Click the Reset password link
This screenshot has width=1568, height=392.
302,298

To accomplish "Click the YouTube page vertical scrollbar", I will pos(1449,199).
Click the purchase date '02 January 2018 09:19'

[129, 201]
———
• Exercise objective: Please copy the data from the line with "I will pos(1449,199)." through the end of the data, swapping "scrollbar" for "scroll bar" and changing nothing else.

• Exercise output:
To accomplish "Click the YouTube page vertical scroll bar", I will pos(1449,199).
Click the purchase date '02 January 2018 09:19'

[129, 201]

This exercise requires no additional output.